Top of Excerpt
Why the Programs Pulling Ahead Are Not Always the Ones With the Biggest Budgets
- Joni Yates
- Apr 15
- 3 min read
In amateur sports, bigger budgets help, but they do not guarantee better outcomes. Programs that pair resources with strong operational support, trained adults, and the right outside partners are better positioned to reduce friction, protect staff time, and improve the experience for athletes and families.

The programs pulling ahead are not always the ones spending the most. They’re the ones combining resources with smart operations: trained coaches, aligned parents, efficient systems, and partners who remove administrative friction instead of adding to it. Here's why:
1. Costs are rising, but access and quality problems are still getting worse.
The cost pressure in youth and school sports has increased sharply, but higher spending alone has not solved the core problems. Aspen Institute’s Project Play reports that youth sports costs have risen 46% since 2019. In the same State of Play reporting, Aspen argues that the sports landscape is being reshaped by “policies, practices and partnerships,” and notes that participation recovery since the pandemic has been helped by organizations that innovated to improve access. That is an important distinction. Programs are not winning only because they have more money; many are improving because they are operating more intentionally.
Bottom of Excerpt
Explore the material:
1. Say whether each statement agrees with the article on youth sports programs: (a) Youth sports costs have risen 46% since 2019. (b) Bigger budgets guarantee better outcomes in amateur sports. (c) Participation recovery since the pandemic has been helped by organizations that innovated to improve access. Answer yes or no for each, and quote the deciding words of the article.
2. Repeat word for word the part of the article that opens with the words containing "The programs pulling ahead are not always the ones spending" and closes with "still getting worse.".
Top of Study material
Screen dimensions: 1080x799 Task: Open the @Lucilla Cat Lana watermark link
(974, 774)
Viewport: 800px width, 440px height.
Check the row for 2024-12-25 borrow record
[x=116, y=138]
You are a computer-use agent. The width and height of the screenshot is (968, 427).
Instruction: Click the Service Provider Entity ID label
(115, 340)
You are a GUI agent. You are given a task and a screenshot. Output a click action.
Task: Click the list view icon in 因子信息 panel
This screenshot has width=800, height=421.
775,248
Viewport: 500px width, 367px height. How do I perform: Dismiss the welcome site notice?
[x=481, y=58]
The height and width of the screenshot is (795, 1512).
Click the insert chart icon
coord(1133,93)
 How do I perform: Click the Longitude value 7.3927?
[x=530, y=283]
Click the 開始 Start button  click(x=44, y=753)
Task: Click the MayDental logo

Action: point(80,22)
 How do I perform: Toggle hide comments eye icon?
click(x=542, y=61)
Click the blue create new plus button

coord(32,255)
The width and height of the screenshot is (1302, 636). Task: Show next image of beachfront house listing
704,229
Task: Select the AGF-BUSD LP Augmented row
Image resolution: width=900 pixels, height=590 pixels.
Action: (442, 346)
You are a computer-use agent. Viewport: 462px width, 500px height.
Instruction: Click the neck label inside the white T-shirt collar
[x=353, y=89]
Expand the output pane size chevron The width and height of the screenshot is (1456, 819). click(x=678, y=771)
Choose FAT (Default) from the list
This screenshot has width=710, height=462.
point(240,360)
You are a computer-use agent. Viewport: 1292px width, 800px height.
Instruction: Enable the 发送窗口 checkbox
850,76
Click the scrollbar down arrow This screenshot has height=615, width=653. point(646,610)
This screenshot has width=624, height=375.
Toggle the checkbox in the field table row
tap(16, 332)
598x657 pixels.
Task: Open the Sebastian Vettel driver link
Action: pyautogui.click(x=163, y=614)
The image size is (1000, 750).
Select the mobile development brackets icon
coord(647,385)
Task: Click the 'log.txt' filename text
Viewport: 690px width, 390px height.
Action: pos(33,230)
Bottom of Study material
Results of the tasks:
1.
(a) Yes: "youth sports costs have risen 46% since 2019"
(b) No: "bigger budgets help, but they do not guarantee better outcomes"
(c) Yes: "participation recovery since the pandemic has been helped by organizations that innovated to improve access"

2.
The programs pulling ahead are not always the ones spending the most. They’re the ones combining resources with smart operations: trained coaches, aligned parents, efficient systems, and partners who remove administrative friction instead of adding to it. Here's why:
1. Costs are rising, but access and quality problems are still getting worse.